▸ **Assignment**: From the listing below, reproduce word for word the part that opens with the line containing "NNSA (524, 1232)" and closes with the line containing "U.S. Department of Energy's (495, 1213)"; reproduce nothing else.

▸ **Records provided**:

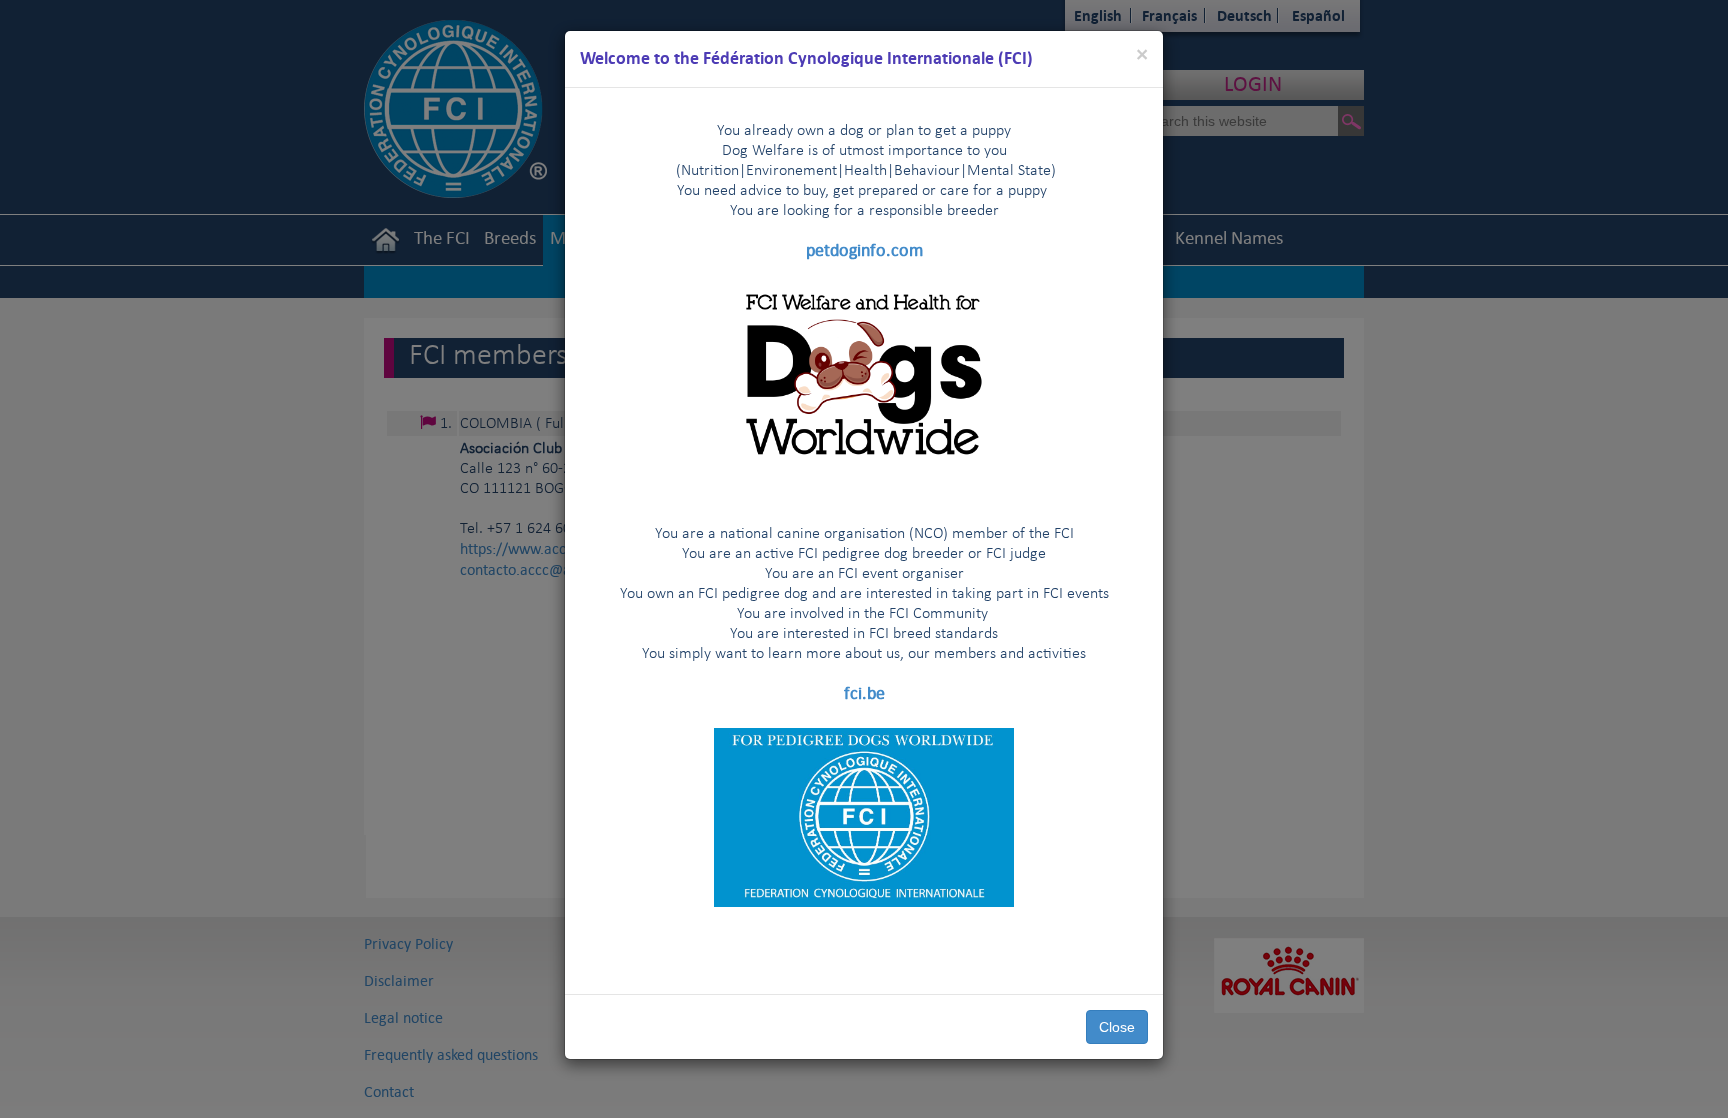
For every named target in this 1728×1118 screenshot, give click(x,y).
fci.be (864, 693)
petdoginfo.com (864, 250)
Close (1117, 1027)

==

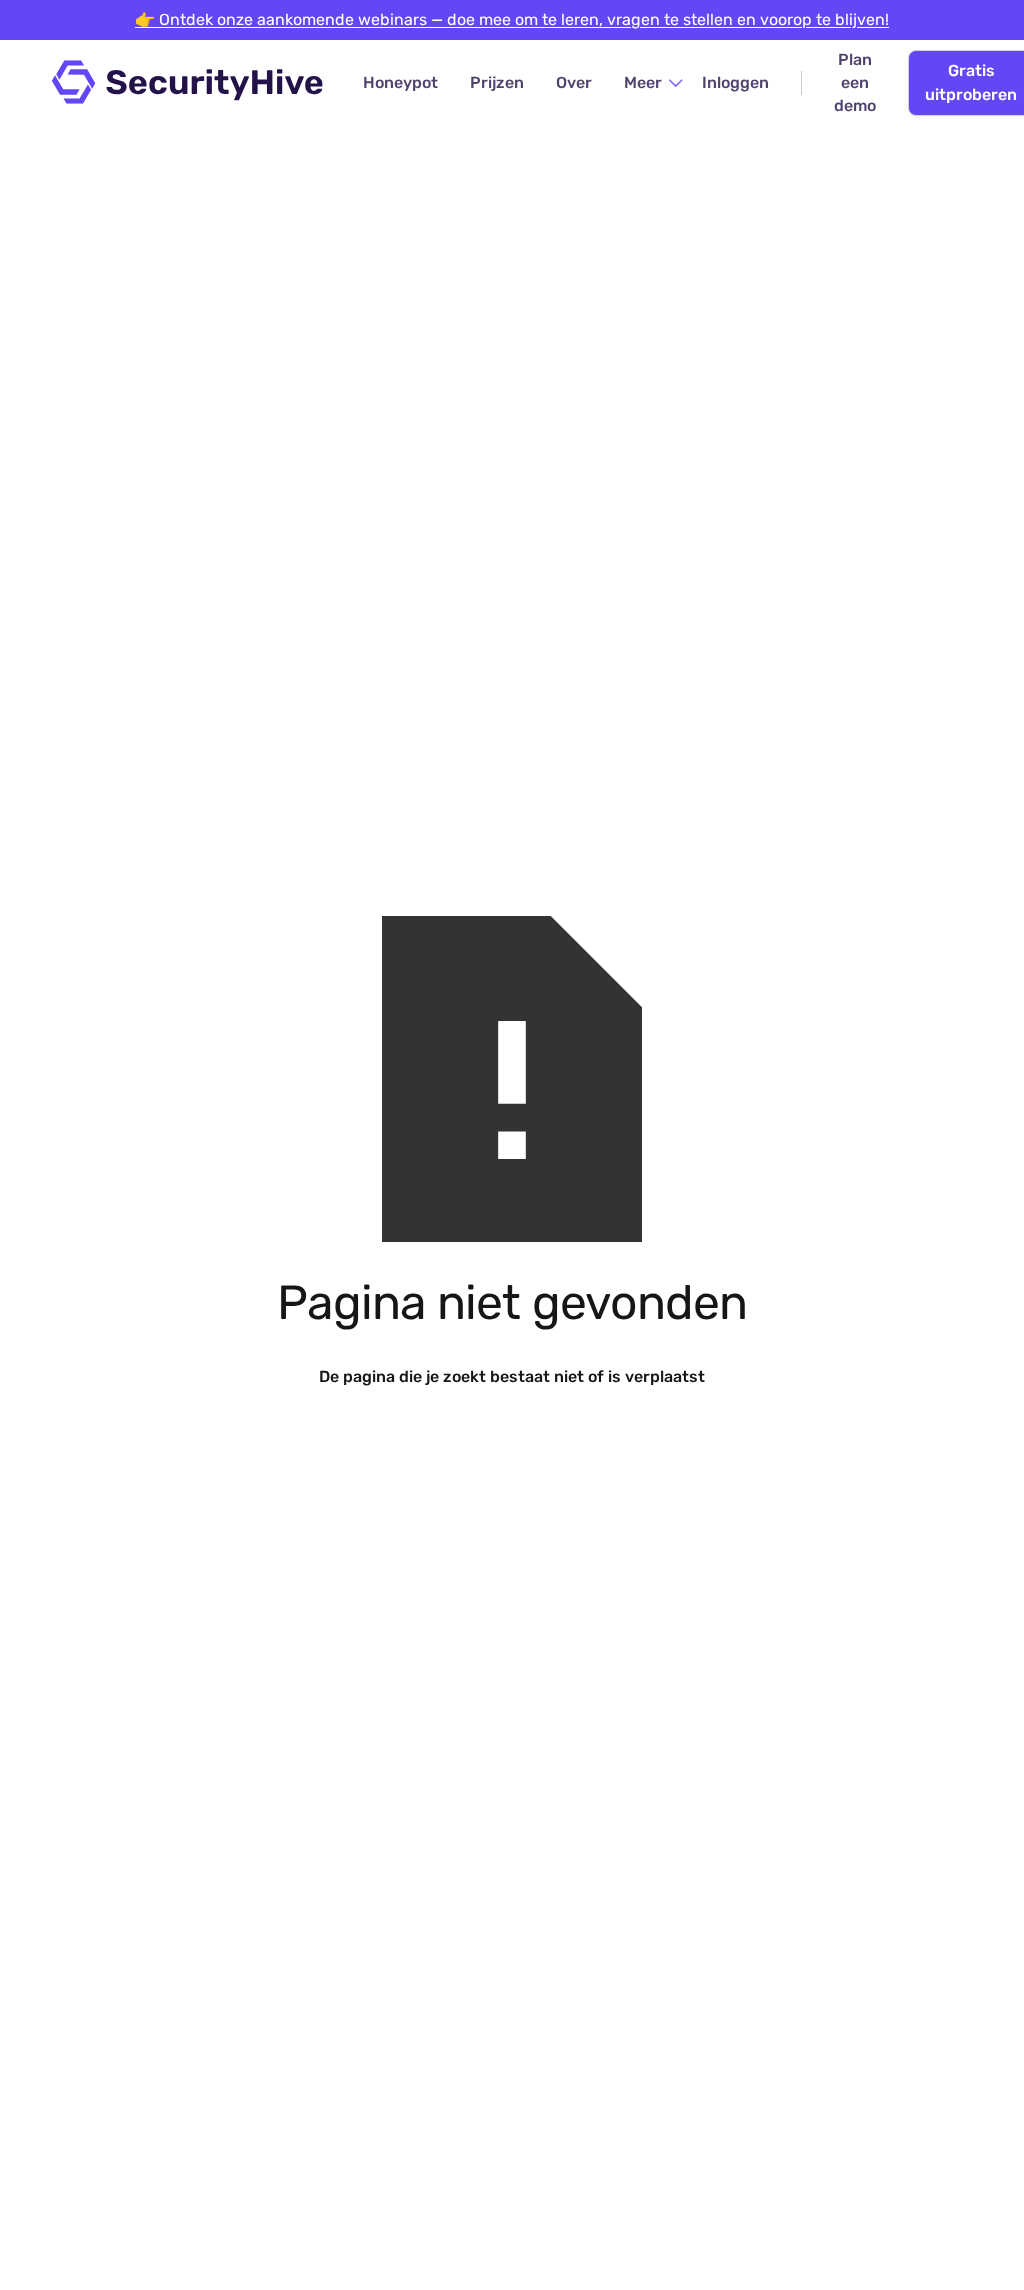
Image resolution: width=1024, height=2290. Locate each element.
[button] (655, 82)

--

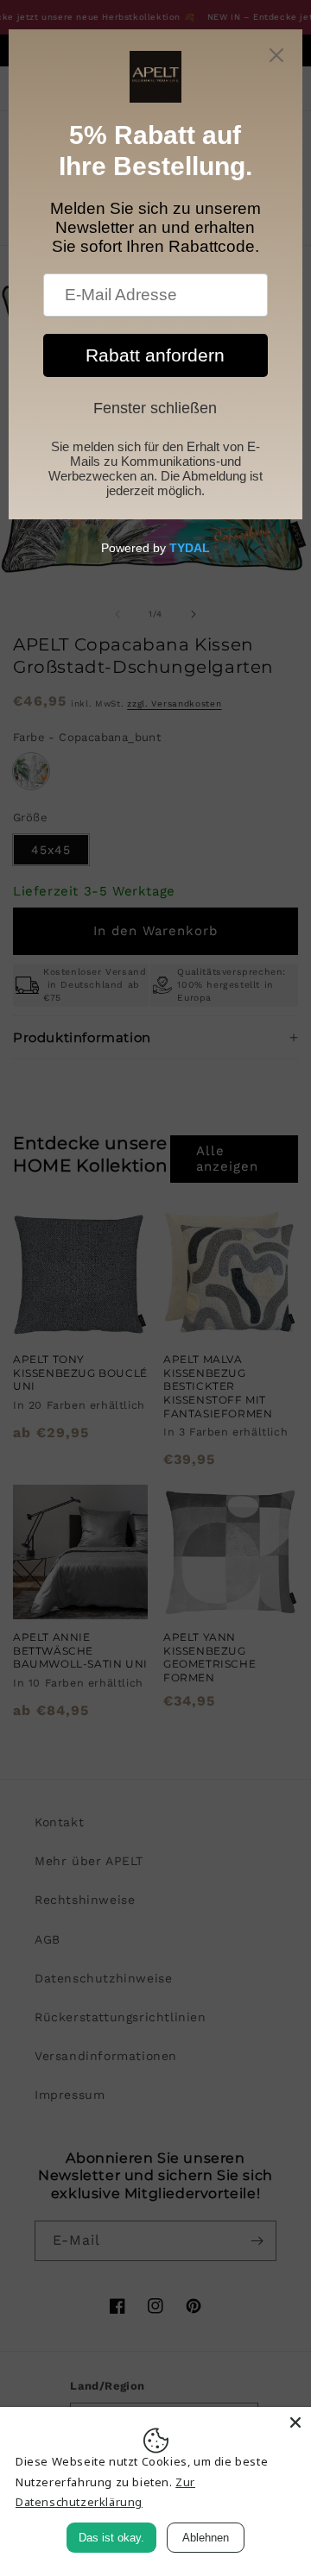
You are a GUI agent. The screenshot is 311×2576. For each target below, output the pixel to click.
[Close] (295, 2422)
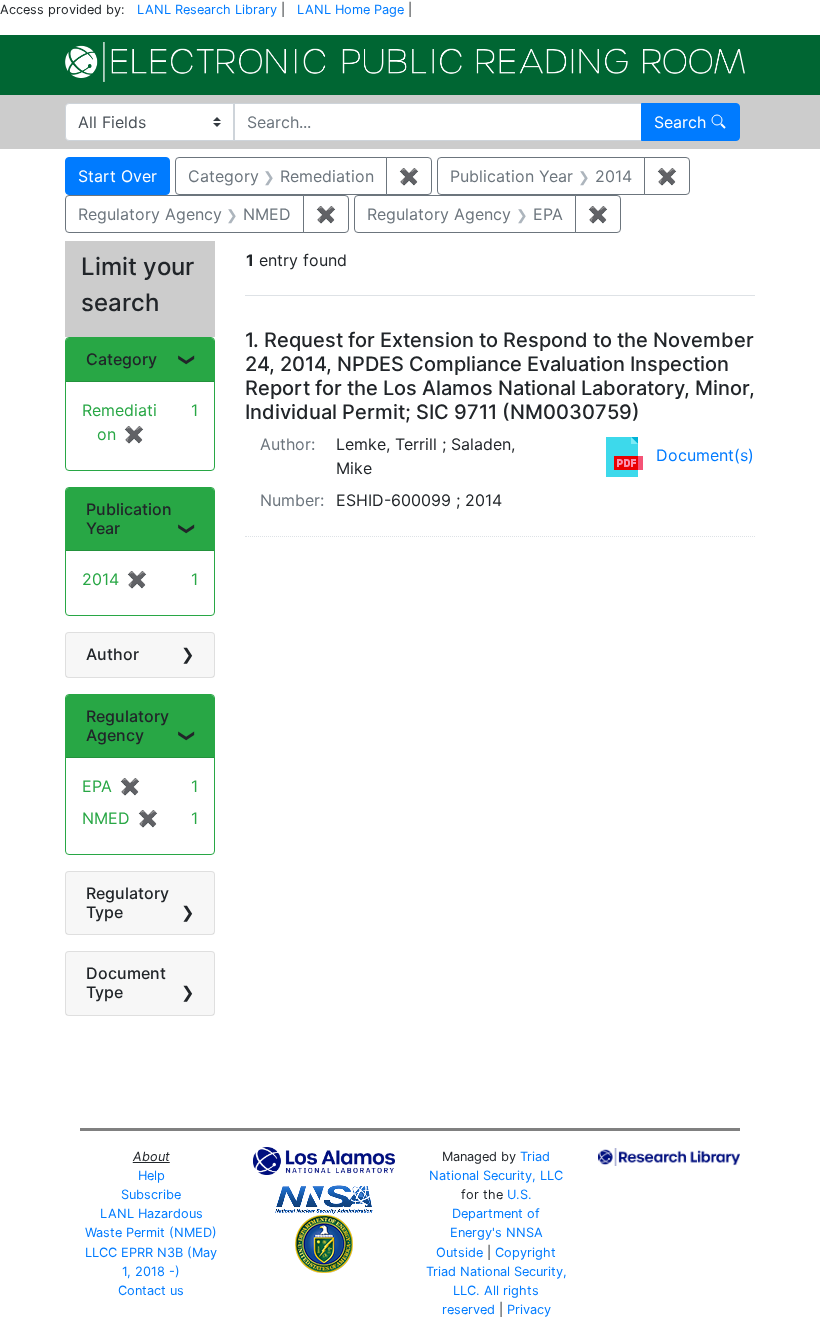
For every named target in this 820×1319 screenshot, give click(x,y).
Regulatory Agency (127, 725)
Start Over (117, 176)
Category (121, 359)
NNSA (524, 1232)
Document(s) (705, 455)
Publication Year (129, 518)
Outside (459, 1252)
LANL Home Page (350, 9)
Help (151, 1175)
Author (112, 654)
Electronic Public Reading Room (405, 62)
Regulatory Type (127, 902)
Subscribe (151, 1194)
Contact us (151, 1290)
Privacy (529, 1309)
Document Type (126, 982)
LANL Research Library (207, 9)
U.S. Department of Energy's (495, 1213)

▸ **Output**:
NNSA (524, 1232)
Document(s) (705, 455)
Publication Year (129, 518)
Outside (459, 1252)
LANL Home Page (350, 9)
Help (151, 1175)
Author (112, 654)
Electronic Public Reading Room (405, 62)
Regulatory Type (127, 902)
Subscribe (151, 1194)
Contact us (151, 1290)
Privacy (529, 1309)
Document Type (126, 982)
LANL Research Library (207, 9)
U.S. Department of Energy's (495, 1213)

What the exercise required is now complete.